:: Task ::
Filter the entries for the word "dropdown". Copy each line in which it occurs.

:: Extracted records ::
========

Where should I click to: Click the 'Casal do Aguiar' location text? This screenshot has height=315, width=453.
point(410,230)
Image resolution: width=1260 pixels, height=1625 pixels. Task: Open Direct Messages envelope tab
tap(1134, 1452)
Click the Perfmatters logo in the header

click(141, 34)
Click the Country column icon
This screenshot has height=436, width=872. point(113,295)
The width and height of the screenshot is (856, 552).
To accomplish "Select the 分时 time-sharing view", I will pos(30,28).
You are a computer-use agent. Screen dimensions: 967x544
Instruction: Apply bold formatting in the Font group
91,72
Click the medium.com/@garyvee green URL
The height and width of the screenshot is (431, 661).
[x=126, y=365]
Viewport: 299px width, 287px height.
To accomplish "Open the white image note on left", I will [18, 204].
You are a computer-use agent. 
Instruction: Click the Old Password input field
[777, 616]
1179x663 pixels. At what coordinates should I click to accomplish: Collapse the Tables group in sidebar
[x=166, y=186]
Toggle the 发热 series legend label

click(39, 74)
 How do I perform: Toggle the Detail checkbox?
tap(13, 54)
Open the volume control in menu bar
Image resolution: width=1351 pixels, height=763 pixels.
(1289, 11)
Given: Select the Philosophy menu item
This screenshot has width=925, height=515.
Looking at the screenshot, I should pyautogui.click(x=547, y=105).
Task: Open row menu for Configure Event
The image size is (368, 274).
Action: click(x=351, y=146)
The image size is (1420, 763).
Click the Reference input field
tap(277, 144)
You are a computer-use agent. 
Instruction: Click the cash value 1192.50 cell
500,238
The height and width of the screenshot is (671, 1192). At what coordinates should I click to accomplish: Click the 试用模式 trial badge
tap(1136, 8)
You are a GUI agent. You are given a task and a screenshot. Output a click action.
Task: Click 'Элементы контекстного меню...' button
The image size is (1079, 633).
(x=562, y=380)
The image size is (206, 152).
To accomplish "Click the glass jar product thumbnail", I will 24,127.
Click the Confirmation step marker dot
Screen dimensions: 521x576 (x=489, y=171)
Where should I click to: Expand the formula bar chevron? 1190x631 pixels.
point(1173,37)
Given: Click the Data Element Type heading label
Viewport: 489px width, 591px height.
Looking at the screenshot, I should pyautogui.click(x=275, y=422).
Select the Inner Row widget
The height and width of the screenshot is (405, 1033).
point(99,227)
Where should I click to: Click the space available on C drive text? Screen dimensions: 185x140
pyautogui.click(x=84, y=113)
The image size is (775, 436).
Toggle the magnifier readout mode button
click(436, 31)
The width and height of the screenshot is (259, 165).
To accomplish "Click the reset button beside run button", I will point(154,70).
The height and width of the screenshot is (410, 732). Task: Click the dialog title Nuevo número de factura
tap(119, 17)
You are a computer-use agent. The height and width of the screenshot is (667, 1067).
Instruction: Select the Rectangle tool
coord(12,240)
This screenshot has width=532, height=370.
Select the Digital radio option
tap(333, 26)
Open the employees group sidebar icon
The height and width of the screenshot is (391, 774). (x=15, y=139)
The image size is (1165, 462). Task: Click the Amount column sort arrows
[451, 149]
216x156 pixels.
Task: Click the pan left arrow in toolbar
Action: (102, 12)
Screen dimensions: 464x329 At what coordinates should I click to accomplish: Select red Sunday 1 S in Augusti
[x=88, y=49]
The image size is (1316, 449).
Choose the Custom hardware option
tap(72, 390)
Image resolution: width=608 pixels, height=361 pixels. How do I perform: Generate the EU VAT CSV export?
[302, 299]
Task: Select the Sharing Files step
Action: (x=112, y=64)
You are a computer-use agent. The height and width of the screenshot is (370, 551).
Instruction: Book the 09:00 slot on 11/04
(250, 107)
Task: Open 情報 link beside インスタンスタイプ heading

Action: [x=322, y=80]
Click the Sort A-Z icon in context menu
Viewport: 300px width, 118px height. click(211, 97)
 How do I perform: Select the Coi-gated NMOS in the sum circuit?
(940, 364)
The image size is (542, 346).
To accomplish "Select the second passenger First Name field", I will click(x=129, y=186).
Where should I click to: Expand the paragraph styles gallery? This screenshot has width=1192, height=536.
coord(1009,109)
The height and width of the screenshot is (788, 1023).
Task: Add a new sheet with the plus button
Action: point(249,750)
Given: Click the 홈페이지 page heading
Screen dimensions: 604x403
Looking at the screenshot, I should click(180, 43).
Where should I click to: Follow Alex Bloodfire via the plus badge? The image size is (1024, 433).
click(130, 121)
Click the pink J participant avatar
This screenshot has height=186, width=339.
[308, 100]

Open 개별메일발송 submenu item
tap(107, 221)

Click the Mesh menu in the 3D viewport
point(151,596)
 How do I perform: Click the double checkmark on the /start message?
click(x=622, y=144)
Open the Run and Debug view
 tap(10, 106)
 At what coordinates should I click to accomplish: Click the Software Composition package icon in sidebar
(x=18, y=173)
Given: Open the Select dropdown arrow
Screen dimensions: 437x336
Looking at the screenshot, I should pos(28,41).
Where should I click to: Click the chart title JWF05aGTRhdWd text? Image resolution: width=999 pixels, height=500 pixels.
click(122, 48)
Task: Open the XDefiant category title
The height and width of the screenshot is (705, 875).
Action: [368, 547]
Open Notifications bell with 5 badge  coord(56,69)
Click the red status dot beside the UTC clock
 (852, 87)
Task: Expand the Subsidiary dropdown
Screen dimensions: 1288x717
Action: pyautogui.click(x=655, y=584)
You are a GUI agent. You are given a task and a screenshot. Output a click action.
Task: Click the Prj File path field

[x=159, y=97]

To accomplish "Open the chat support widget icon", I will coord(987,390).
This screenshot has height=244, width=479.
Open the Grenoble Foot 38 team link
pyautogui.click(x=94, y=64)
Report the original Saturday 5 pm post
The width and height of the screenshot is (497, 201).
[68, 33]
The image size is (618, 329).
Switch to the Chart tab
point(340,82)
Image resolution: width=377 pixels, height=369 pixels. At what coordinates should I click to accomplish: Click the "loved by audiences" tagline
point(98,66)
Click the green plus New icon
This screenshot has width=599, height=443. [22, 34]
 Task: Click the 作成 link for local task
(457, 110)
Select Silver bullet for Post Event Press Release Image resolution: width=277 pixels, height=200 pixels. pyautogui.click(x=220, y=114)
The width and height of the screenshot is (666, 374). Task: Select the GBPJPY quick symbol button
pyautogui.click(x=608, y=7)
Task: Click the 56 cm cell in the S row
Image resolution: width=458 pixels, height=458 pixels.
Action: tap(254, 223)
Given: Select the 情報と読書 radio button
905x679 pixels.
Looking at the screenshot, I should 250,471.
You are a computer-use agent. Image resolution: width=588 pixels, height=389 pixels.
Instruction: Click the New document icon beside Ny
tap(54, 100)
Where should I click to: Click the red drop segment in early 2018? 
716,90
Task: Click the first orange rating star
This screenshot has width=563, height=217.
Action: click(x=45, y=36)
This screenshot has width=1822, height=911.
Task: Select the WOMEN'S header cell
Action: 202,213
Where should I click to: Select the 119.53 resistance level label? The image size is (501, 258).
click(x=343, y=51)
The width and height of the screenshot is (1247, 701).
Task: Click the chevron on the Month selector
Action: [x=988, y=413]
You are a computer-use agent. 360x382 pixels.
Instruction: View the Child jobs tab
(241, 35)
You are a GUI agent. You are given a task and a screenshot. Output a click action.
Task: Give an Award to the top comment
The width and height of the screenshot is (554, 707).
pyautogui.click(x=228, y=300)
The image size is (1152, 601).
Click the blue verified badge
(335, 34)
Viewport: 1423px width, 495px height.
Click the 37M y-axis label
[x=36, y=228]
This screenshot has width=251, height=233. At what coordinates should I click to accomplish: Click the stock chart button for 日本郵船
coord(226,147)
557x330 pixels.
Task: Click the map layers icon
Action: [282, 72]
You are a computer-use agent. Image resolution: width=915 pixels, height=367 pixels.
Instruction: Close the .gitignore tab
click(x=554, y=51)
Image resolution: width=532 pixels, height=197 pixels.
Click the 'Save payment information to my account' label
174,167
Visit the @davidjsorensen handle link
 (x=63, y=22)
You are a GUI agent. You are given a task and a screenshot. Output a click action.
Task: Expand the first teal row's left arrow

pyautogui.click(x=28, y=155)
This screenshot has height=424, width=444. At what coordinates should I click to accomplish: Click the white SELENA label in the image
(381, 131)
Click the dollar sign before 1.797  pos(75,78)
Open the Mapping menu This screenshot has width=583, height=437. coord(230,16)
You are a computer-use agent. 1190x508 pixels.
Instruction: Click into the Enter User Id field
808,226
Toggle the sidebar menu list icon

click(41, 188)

========

:: Task solution ::
Given: Open the Select dropdown arrow
Task: Expand the Subsidiary dropdown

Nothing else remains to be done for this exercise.